Line by line, give the data again exactly as it appears, but without pictures.

+++

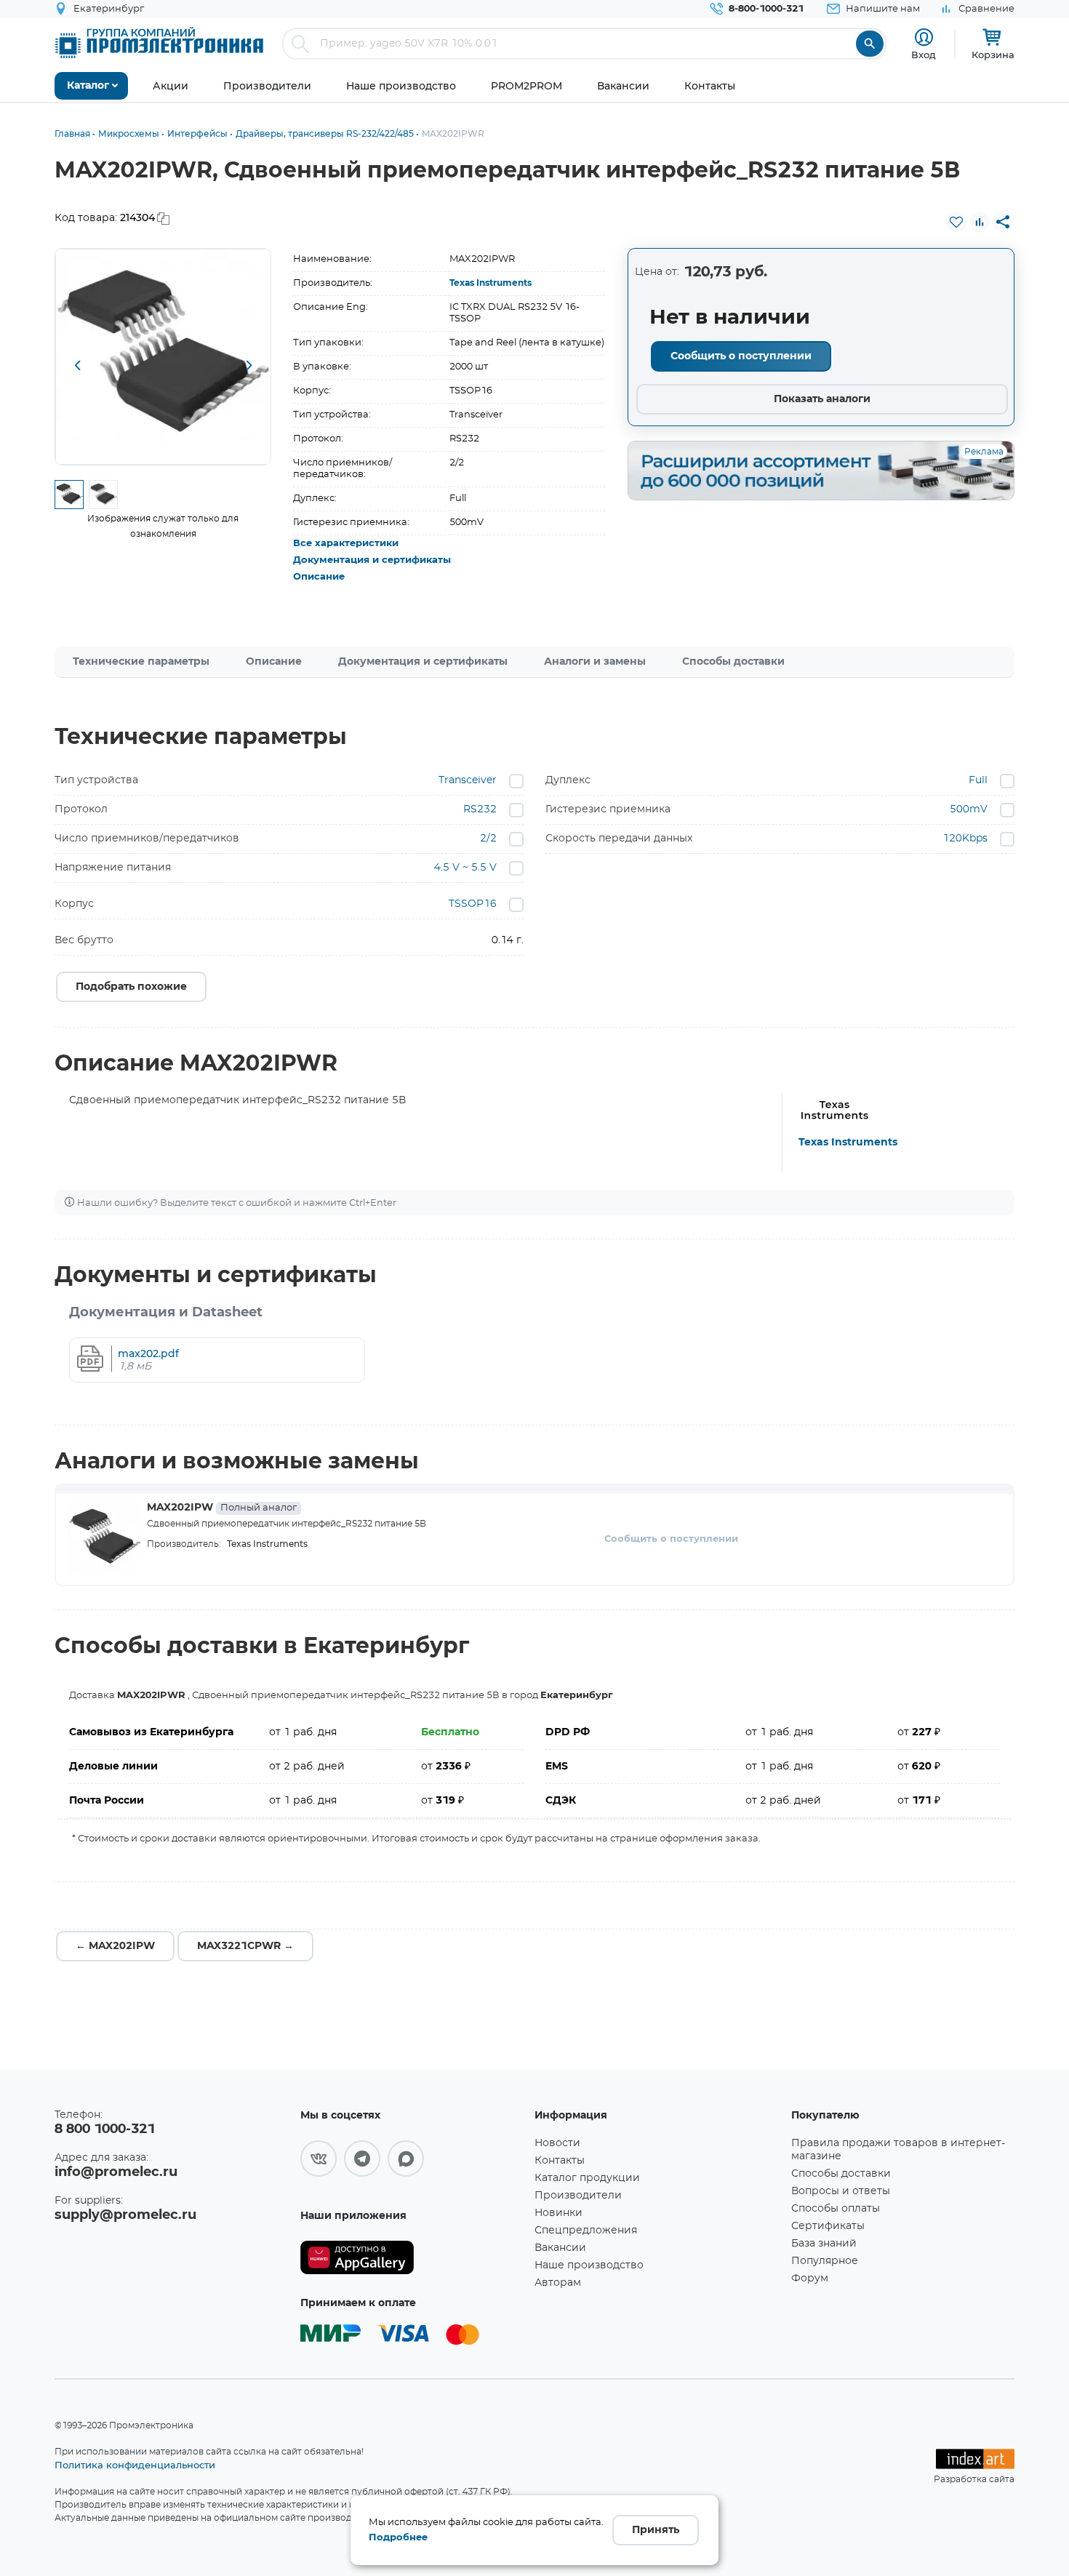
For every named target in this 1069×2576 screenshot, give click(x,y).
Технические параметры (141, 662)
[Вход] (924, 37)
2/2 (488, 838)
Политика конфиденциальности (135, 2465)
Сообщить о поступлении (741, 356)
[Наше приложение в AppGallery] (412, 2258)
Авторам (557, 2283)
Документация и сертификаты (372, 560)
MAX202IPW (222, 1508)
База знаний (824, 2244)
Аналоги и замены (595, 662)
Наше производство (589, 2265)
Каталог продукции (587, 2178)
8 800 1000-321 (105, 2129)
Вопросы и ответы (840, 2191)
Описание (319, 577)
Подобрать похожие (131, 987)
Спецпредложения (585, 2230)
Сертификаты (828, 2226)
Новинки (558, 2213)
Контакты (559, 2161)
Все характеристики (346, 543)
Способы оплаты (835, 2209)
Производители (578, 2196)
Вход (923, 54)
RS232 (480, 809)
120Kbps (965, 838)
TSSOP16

+++

RESPONSE TO THIS EXERCISE:
For every named target in this 1069×2576 screenshot, give click(x,y).
Технические параметры (141, 662)
[Вход] (924, 37)
2/2 (488, 838)
Политика конфиденциальности (135, 2465)
Сообщить о поступлении (741, 356)
[Наше приложение в AppGallery] (412, 2258)
Авторам (557, 2283)
Документация и сертификаты (372, 560)
MAX202IPW (222, 1508)
База знаний (824, 2244)
Аналоги и замены (595, 662)
Наше производство (589, 2265)
Каталог продукции (587, 2178)
8 800 1000-321 (105, 2129)
Вопросы и ответы (840, 2191)
Описание (319, 577)
Подобрать похожие (131, 987)
Спецпредложения (585, 2230)
Сертификаты (828, 2226)
Новинки (558, 2213)
Контакты (559, 2161)
Все характеристики (346, 543)
Способы оплаты (835, 2209)
Производители (578, 2196)
Вход (923, 54)
RS232 (480, 809)
120Kbps (965, 838)
TSSOP16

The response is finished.